Rai risponde a Fanpage sul caso Report-Mottola: “Verifiche su possibile violazioni obblighi contrattuali”

La Rai replica sulla vicenda del mancato pagamento al giornalista Giorgio Mottola per l'inchiesta sui presunti rapporti tra Fratelli d'Italia e il clan Senese. Dopo aver anticipato la notizia su Fanpage.it, l'azienda del servizio pubblico replica alla nostra redazione e risponde anche agli esponenti M5S in commissione di vigilanza Rai, che hanno annunciato di voler presentare interrogazione.
Nel comunicato della Rai, rilanciato nel tardo pomeriggio di oggi, si apprende che il giornalista sarebbe stato regolarmente pagato.
Si legge nel comunicato: "Sono in corso verifiche su una possibile violazione degli obblighi contrattuali da parte del collaboratore di Report Giorgio Mottola". E ancora: "Rai smentisce categoricamente il mancato pagamento del collaboratore Giorgio Mottola per valutazioni editoriali relative al contenuto di un’ inchiesta regolarmente mandata in onda, come erroneamente riportato da alcuni organi di stampa.

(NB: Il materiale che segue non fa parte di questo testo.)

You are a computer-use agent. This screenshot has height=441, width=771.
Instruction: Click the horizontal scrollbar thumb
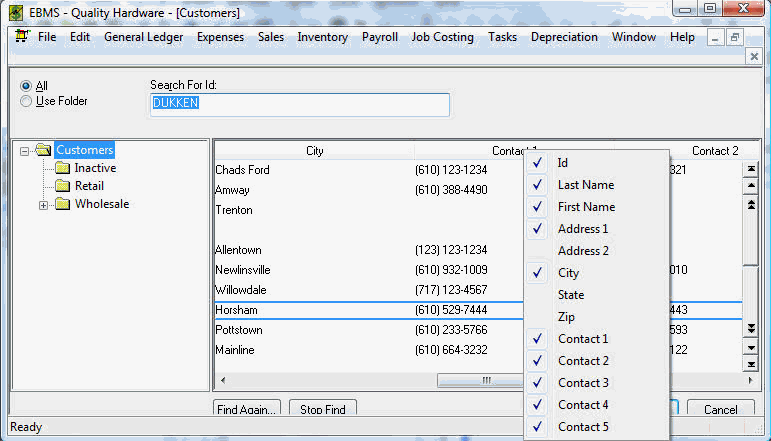pyautogui.click(x=485, y=380)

Sono in corso verifiche su una possibile violazione degli obblighi contrattuali".
Il riferimento è ovviamente all'anticipazione che lo stesso Mottola ha firmato e fornito al Fatto Quotidiano.
Il like del direttore Corsini sulla pagina di Esperia

Nessuna replica in merito alla questione d'opportunità sollevata da Fanpage.it, ovvero la presenza – nel post pubblicato da Esperia Italia, ritenuta vicina alla destra italiana, nel quale si commentava criticamente proprio il servizio di Mottola – appare un like di Paolo Corsini, direttore dell'Approfondimento Rai, la struttura alla quale Report risponde gerarchicamente.
Un like a un contenuto che attacca uno dei servizi più rilevanti della trasmissione, da parte del dirigente che su quella trasmissione esercita una supervisione diretta, configura quantomeno un'apparenza di conflitto che difficilmente passa inosservata.
A questo, andrebbe aggiunto anche la lunga diatriba che c'è stata nel corso degli ultimi anni tra la redazione di Report e lo stesso Corsini: il taglio di 4 puntate annunciato la scorsa stagione e le scaramucce a distanza sull'assenza di Ranucci alla presentazione dei palinsesti.